## [Work item]
Please repeat, word for word, the part of the BST median article below that begins with the words "So, here median will (5+7)/2" and ends with "not permitted here.".

## [Extract to read]

Find median of BST in O(n) time and O(1) space in C++

C++Server Side ProgrammingProgramming

Concept

With respect of a given Binary Search Tree(BST), our task is to determine median of it.

For even no. of nodes, median = ((n/2th node + (n+1)/2th node) /2 For odd no. of nodes, median = (n+1)/2th node.

For given BST(with odd no. of nodes) is −

       7
      / \
     4   9
   / \   / \
  2  5  8  10

Inorder of Given BST will be : 2, 4, 5, 7, 8, 9, 10 So, here median will 7.

For given BST(with even no. of nodes) is −

         7
        / \
       4   9
     / \  /
    2 5 8

Inorder of Given BST will be − 2, 4, 5, 7, 8, 9

So, here median will (5+7)/2 = 6.

Method

For determining the median, we need to determine the inorder of the BST because its inorder will be in sorted order and then determine the median. Here, the concept is based on K’th smallest element in BST using O(1) extra Space. Now, the task is very simple if we are permitted to implement extra space but Inorder traversal implementing recursion and stack both uses space which is not permitted here.

As a result of this, the solution is to perform Morris Inorder Traversal because it doesn’t require any extra space.

## [Raw data]

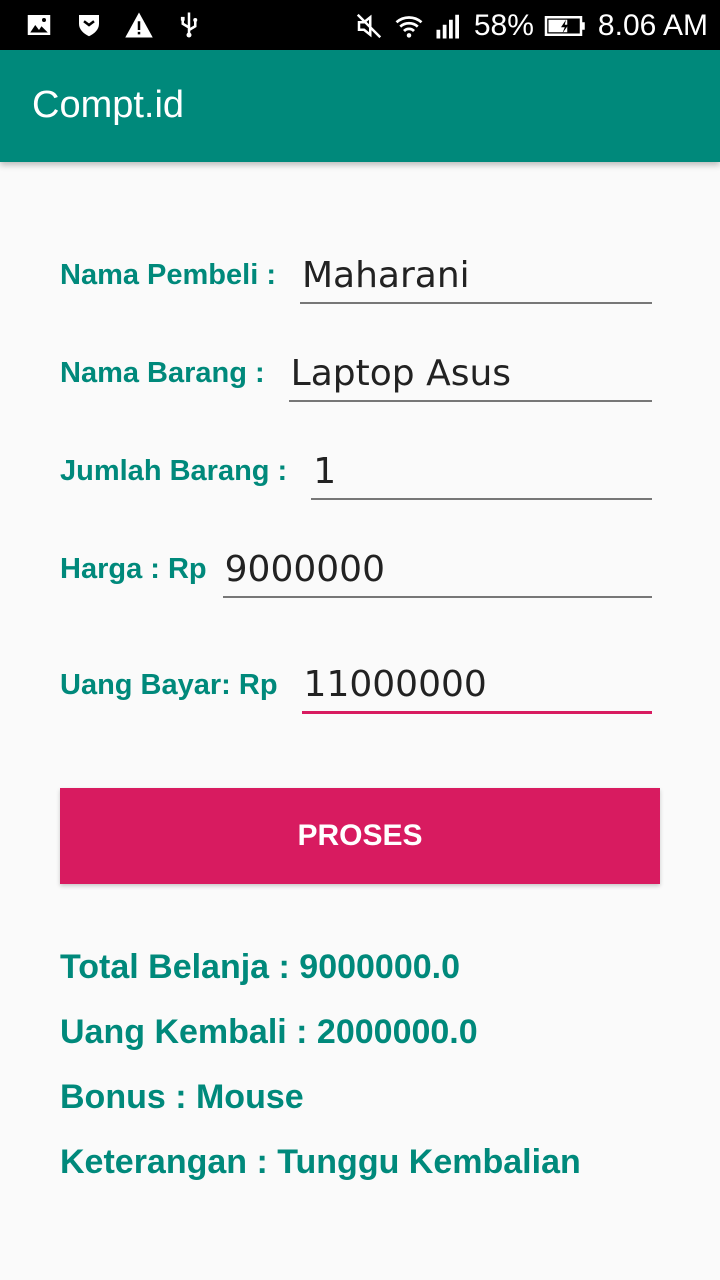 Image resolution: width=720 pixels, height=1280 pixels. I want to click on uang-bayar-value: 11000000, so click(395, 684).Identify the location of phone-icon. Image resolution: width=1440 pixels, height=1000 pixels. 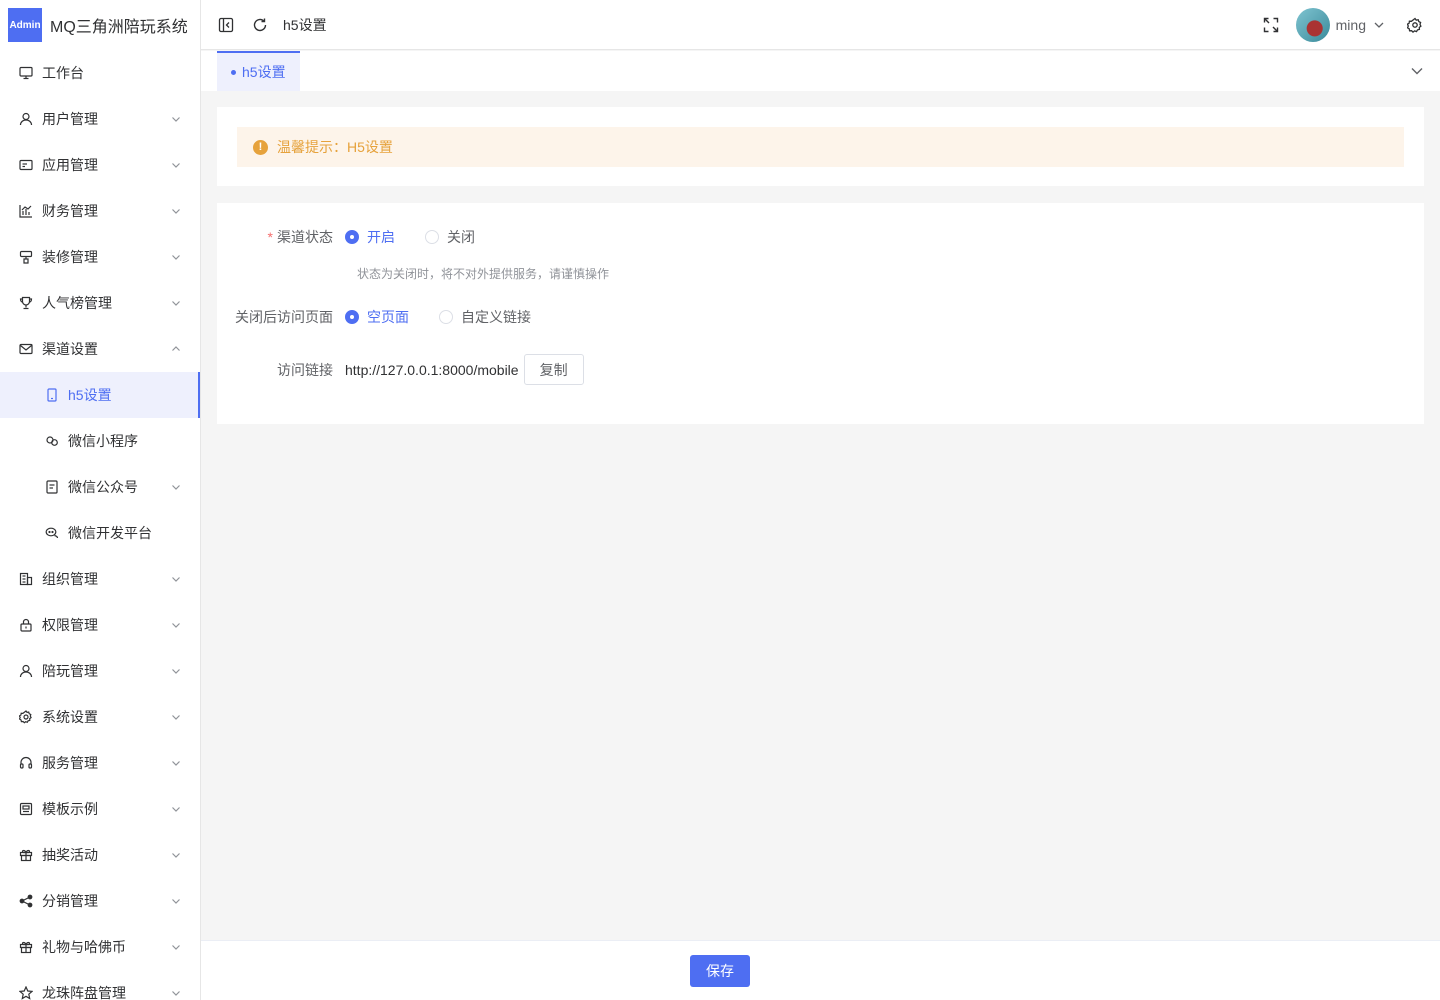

## [Solution to this exercise]
So, here median will (5+7)/2 = 6.

Method

For determining the median, we need to determine the inorder of the BST because its inorder will be in sorted order and then determine the median. Here, the concept is based on K’th smallest element in BST using O(1) extra Space. Now, the task is very simple if we are permitted to implement extra space but Inorder traversal implementing recursion and stack both uses space which is not permitted here.